現代を生きる若者が海軍の戦闘機パイロットだった祖父の足跡をたどる。
戦闘機や戦争をよく知らない世代でも涙なくして読めないエンタメ小説。

この本のレビュー

終戦から60年目の夏、26歳にしての青年がゼロ戦乗りで、最後は特攻隊としてなくなった祖父の生涯を戦友たちの証言を元にたどっていく物語。

この主人公の青年の世代であり(うそ。実際は主人公の姉の世代。)、戦争を知らず、
また学校の歴史教育では基本的に昭和はさらっと終わってしまって、
正直、戦争のことなどよくわからないで大人になった。
テレビや新聞では「反省しろ!」とか大騒ぎする某国の発言が取り上げられたり、
戦争を体験した世代が「戦争は二度としてはいけない」とおっしゃられるが、
そういうつぎはぎの記事を見ているだけでは何が起こっていたのかが見えなかった。

日本が空襲で焼けたことや長崎、広島に原爆が落ちたことくらいは知っているし、
あとは特攻隊で飛行機ごと敵陣に突っ込んでなくなった方がいたとか、
うちの祖父が硫黄島でなくなったとか。
ただ、そういう断片的な事実を知っているだけでは戦争で苦しんだ祖父、祖母の世代に
「戦争は二度としてはいけない」と言われても、その真意までは理解できなかったと思う。
今の日本は平和だから戦争というのがぴんとこないのもあるし。

NHKなどが戦争を特集したドキュメンタリーをたまに放映するが、
正直、そういったまじめで重苦しい番組を見るほどの興味がわかない。
そして、政治家の靖国参拝を巡ってやいのやいの大騒ぎするメディアにはうんざりだった。

この小説はフィクションだが、この小説を読んだことで腑に落ちたことがいろいろあった。
というのも、まず主人公が私と同じ戦争を知らず、戦争で散った祖父をもつ立場であるので、
その目線で進む物語は、すんなりと入ってくる。

また、ゼロ戦っていう戦闘機のことも名前だけは聞いたことがあったけど、
そのゼロ戦っていうのは日本にとってどのような位置づけの戦闘機だったかや、
その戦闘機乗りが参加した戦闘のエピソードが戦争を知らない世代にもわかるように
時系列に沿って丁寧に描かれるので、どういう経緯で戦争が起こったのかなど、
歴史的な背景まですんなりと理解できる。
今まで断片的かつ一方的に新聞記事などで知らされた事実、これまでに旅した記憶、
他の本で得ていた知識などがつながって行く。

「靖国参拝はけしからん!」という人の言い分とか、意味わからなかったけど、
こういう背景があるならそういう考え方も出てくるかも。と初めて理解した。

また、脇として偏った思想をもった新聞記者が出てくるのもなかなかやるなという感じ。
もう、自然と腹が立つんですね。あまりに偏見に満ちてエリートぶった人物に描かれているので。
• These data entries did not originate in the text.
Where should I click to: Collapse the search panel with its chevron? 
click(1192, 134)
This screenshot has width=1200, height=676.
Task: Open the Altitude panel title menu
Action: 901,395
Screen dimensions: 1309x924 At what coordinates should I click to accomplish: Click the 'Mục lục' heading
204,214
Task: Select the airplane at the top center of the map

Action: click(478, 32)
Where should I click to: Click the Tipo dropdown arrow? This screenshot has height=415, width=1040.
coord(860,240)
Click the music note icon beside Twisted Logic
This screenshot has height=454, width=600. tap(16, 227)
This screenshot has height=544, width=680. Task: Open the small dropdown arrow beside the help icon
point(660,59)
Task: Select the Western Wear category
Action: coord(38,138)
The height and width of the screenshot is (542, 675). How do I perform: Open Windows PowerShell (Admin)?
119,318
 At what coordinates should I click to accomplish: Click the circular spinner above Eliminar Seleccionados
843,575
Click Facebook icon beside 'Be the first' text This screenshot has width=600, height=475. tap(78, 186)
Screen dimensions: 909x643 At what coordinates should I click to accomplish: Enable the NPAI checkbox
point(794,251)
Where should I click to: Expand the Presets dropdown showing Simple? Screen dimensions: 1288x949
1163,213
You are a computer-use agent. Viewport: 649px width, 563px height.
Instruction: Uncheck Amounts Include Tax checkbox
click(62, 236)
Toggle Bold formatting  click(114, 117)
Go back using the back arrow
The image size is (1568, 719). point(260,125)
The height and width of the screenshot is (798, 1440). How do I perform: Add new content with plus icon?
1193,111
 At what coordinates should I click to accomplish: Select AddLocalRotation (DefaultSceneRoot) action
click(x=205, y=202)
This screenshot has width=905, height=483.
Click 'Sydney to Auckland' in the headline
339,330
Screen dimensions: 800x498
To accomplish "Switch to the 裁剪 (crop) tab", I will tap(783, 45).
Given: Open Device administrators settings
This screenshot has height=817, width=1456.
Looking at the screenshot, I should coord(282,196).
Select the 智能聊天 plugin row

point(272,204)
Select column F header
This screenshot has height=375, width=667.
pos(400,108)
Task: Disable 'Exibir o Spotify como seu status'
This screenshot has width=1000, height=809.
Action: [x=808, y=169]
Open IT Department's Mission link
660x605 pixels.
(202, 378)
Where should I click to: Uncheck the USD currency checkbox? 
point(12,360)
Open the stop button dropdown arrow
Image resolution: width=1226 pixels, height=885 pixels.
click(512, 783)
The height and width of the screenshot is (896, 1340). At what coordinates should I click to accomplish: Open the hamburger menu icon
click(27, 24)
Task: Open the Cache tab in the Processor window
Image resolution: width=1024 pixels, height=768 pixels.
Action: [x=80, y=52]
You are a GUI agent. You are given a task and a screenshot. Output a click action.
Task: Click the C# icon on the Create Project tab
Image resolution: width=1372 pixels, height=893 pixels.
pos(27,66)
緻密な時代考証、戦闘機の操縦や機械的な構造の知識を丁寧に描きつつ、
エンターテイメントとしての完成度も高いので、戦争を体験した世代の方から、
そうでない方まで幅広い世代に受け入れられる小説だと思う。
難しい歴史書を読むより遙かに歴史が理解できます。
そして、なにより戦争とか歴史に興味がなくても普通におもしろいです。
恋愛とか人間としての生き方、家族のあり方を考えるきっかけにもなりますよ。

ちなみにこの後、記念試合 [ 室積光 ]という小説を読みました。
こちらは九州の旧制高校の野球の対抗戦を巡って、その時代と現代が交錯しているのですが、
こちらはどちらかというと旧制高校というのはどういう存在だったかが、 小説の形で知ることができるのですけども、元陸軍軍医で戦争で生き延びたおじいさんが出てくるため、戦争についてや特攻隊についても触れられてます。

ただ、こっちの小説は終わり方がファンタジーになってしまってちょっとな~っていう感じなのと、
野球に興味がないので、最後の方はぐだぐだな印象だった。
(この作家の他の本はもっとすっきり終わったんだけど。)
ただ、あの戦争によってこの国のあり方が相当変わってしまったのだなぁというのはよくわかります。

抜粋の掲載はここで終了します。